Diet is always the first item of discussion in January.  But instead of looking at what I want to lose, I sought what I wanted to gain: healthy foods that taste great.  I’d become tired of dining out and having all the foods from one restaurant taste like the foods from the ones down the roads, or across town.  And I noticed why they did: the Sysco trucks and other food distribution trucks were delivering the same high-fat sauces and sugared entrees.  My preserved garden bounty in the freezer or glass jars reminds me how good food, real food, can taste  I shop the edges of the grocery store (fresh fruits and veggies, meats, dairy), I don’t purchase what Michael Pollen describes as “food-like substances”, and I cook everything from scratch.  Even my bread.  It cuts down on my grocery bill, our eating out bill and gets me to think about creativity in our meals.  I’m invested in a way eating out never allowed me to be.
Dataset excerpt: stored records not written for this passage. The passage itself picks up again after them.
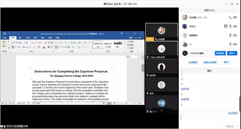The height and width of the screenshot is (129, 241).
Task: Click microphone icon next to 李洪义
Action: 231,26
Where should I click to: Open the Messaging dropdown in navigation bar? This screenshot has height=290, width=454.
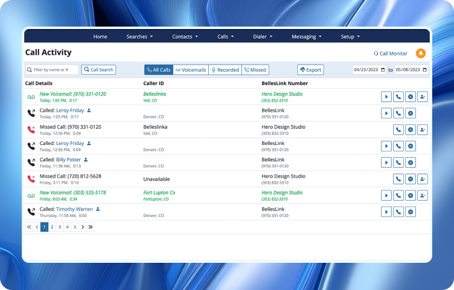coord(307,36)
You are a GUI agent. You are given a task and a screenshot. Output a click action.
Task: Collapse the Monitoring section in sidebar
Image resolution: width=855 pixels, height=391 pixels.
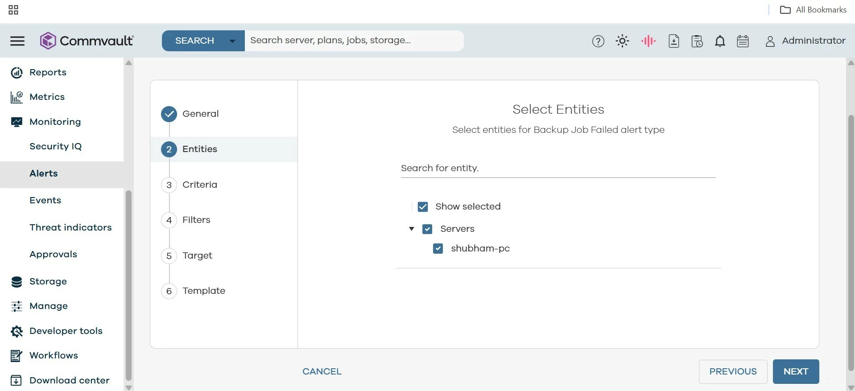(55, 122)
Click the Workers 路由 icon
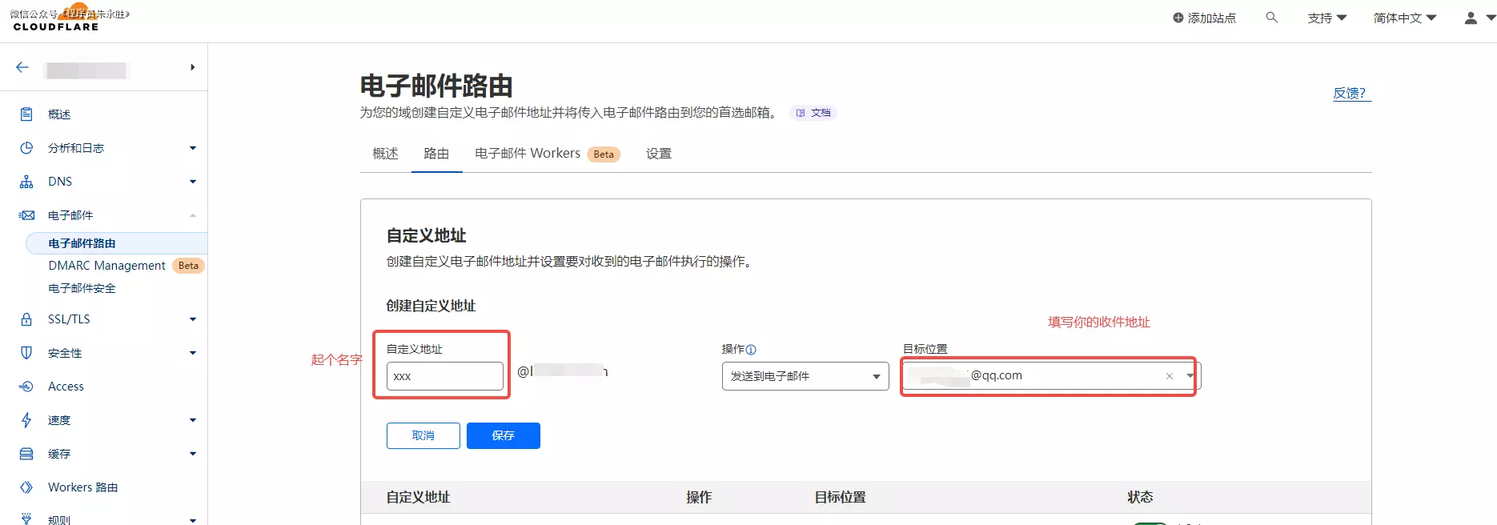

And I’m really analyzing how much STUFF do I really need?  But in order to get to that answer I had to ask the questions that got me to dig deeper: if I’d kept this stuff for a long time, what did it mean to me?  I went through every item and weighed it for sentimentality and realized that I had a lot of things that I felt I SHOULD keep: clothing that wasn’t awesome, but passable, antique furniture that my parents collected but that didn’t hold the same fascination for me, and books that I thought I should read rather than I just really wanted to read.  Therefore, clothes that didn’t fit me, that I haven’t worn, that didn’t give me that feeling that Marie Kondo suggests of “sparking joy”, that smile one gets from something special.  Furniture will be sold or donated, books will be weight for scholarly or personal enjoyment, kept or donated.

The things that do have a lot of sentimental feelings for me were more difficult to deal with.  Such as the two unfinished/unpublished novels.  I never gave anyone a chance to publish them because I never sent them out.  But they have so much of my blood, sweat and tears involved.  The deciding factor was that when I wrote those books decades ago I didn’t have the life experience, the wisdom or the attention to craft that I do now.  If I feel like I need to that those exact same stories, I start over.

By ridding myself of items, ideas and dreams that had come to weigh me down I am making room for the items, friendship and ideas that buoy me.  As a result, my house now takes 2 hours to clean, top to bottom, instead of days; I revel in the small corner of the world in which I live and seek to not only maintain it, but make it better.  I am giving myself more time in which to plan ideas that help a community, like my snow-covered garden, grow, given a good foundation and plenty of sun.   

What have you set out for changes this year?